VwSen-400299/6/Gf/Km Linz, am 20. Oktober 1994 DVR.0690392

E r k e n n t n i s

Der unabhängige Verwaltungssenat des Landes Oberösterreich hat durch sein Mitglied Dr. Grof über die Beschwerde der Z, slowakische Staatsangehörige (alias L rumänische Staatsangehörige), vertreten durch RA wegen Anhaltung in Schubhaft durch den Bezirkshauptmann von Braunau, zu Recht erkannt:

I. Die Beschwerde wird als unbegründet abgewiesen und es wird festgestellt, daß zum Zeitpunkt der Entscheidung die für die Fortsetzung der Schubhaft maßgeblichen Voraussetzungen vorliegen.

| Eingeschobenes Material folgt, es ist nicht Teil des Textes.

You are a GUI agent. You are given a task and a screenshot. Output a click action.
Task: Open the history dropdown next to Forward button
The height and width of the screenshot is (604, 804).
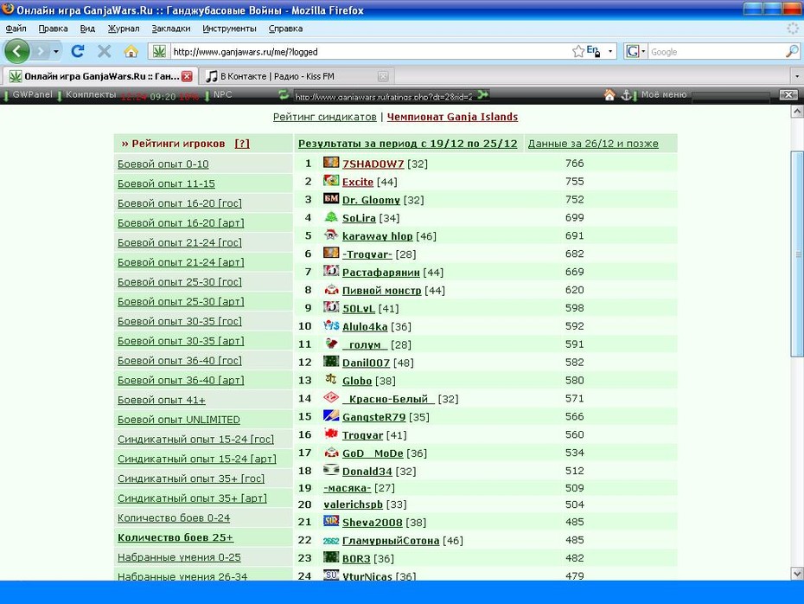(56, 51)
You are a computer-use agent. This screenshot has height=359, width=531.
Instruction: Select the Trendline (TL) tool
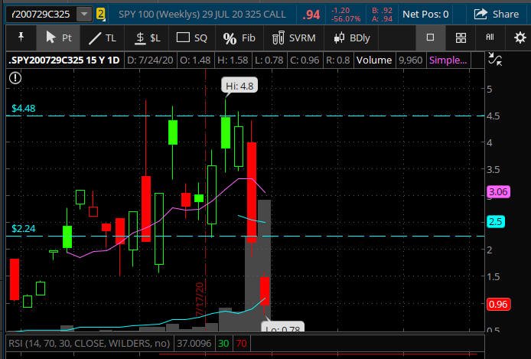102,38
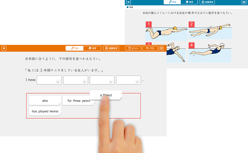Click the "who" word tile
Screen dimensions: 248x153
pos(45,101)
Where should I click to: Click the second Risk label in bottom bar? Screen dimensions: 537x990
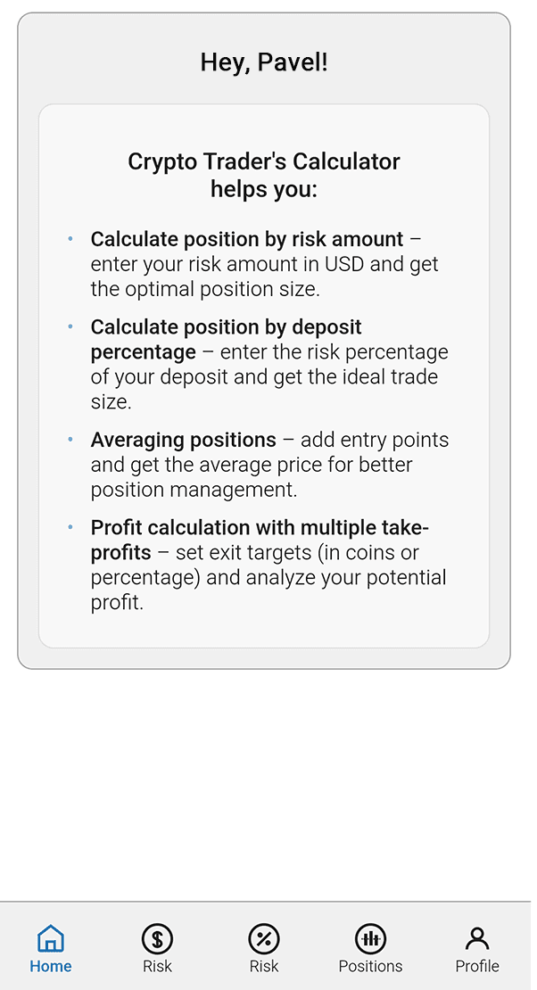coord(264,966)
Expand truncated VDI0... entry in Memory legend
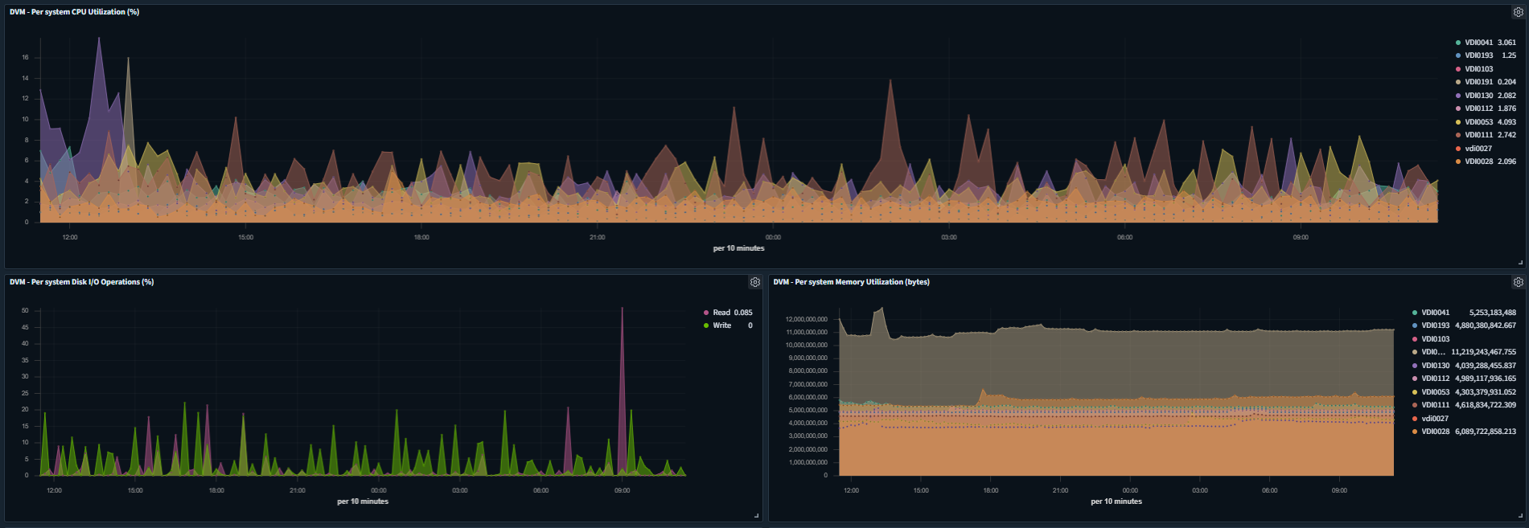 coord(1433,352)
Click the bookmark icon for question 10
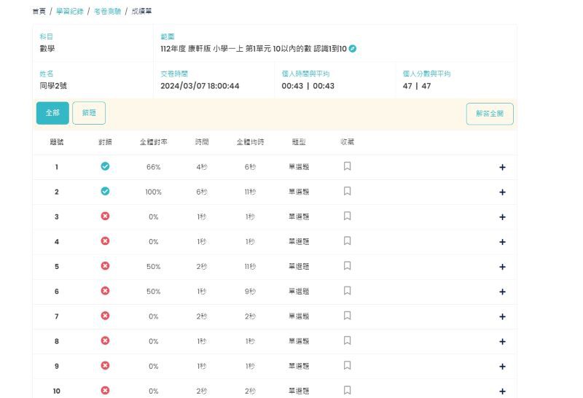Image resolution: width=583 pixels, height=398 pixels. click(x=347, y=391)
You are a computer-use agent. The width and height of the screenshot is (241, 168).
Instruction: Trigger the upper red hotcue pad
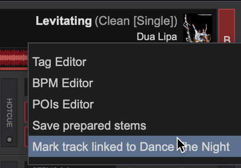coord(26,112)
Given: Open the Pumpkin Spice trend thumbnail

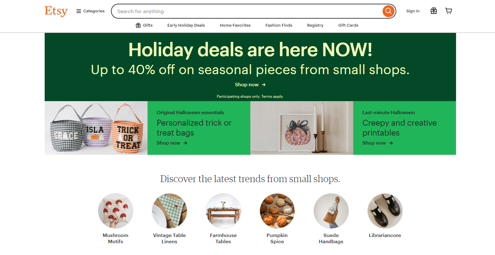Looking at the screenshot, I should coord(277,211).
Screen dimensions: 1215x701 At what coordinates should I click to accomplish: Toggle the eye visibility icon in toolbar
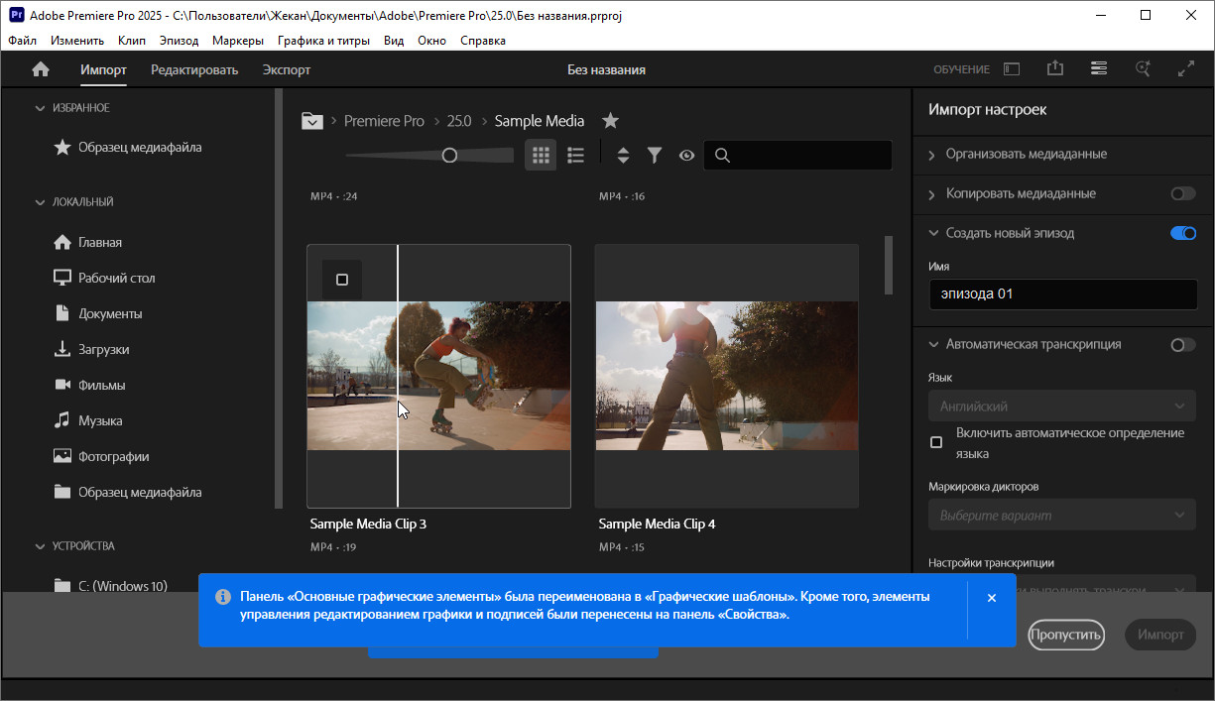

II. Die Beschwerdeführerin hat dem Bund (dem Bezirkshauptmann von Braunau) die Kosten der zweckentsprechenden Rechtsverfolgung in Höhe von 3.043,33 S binnen 14 Tagen bei sonstiger Exekution zu ersetzen.

Rechtsgrundlage:

Zu I.: §§ 51 Abs.1, 52 Abs.1, 2 und 4 des Fremdengesetzes FrG, BGBl.Nr. 838/1992 idF BGBl.Nr. 110/1994, iVm § 67c Abs.1 und 3 Allgemeines Verwaltungsverfahrensgesetz 1991 AVG.

Zu II.: §§ 74 und 79a AVG.

Entscheidungsgründe:

Zu I.:

1.1. Mit Schriftsatz vom 12.10.1994, beim unabhängigen Verwaltungssenat eingelangt am 14.10.1994, erhob die Beschwerdeführerin eine auf § 51 FrG gestützte Beschwerde gegen die auf den Bescheid des Bezirkshauptmannes von Braunau vom 9. Oktober 1994, Zl. Sich-0702-/Gi, gegründete und am selben Tag durch Überstellung in das Landesgerichtliche Gefangenenhaus Ried vollzogene Anhaltung in Schubhaft und beantragte die unverzügliche Entlassung.

1.2. Im angefochtenen Schubhaftbescheid führte die belangte Behörde begründend aus, daß die Beschwerdeführerin im "Club R" in G angetroffen worden sei, wobei der Verdacht bestehe, daß sie dort die Prostitution ausgeübt hat. Sie sei im Besitz eines tschechischen Reisepasses, jedoch nicht einer für den Aufenthalt in Österreich erforderlichen Aufenthaltsbewilligung. Da sie sich somit offensichtlich illegal im Bundesgebiet der Republik Österreich aufhalte und überdies der Verdacht bestehe, daß sie gegen Vorschriften verstoßen habe, mit denen die Prostitution geregelt sei, sei gegen sie ein Verfahren gemäß § 17 FrG betreffend die Ausweisung aus dem Bundesgebiet einzuleiten gewesen. Abschließend wurde festgestellt, daß die Beschwerdeführerin nicht polizeilich gemeldet sei, weshalb ernsthaft die Gefahr bestehe, daß sie sich bei einer Abstandnahme von der Verhängung der Schubhaft dem weiteren Zugriff der Behörde entziehen und dadurch die angeführten fremdenpolizeilichen Maßnahmen verhindern werde.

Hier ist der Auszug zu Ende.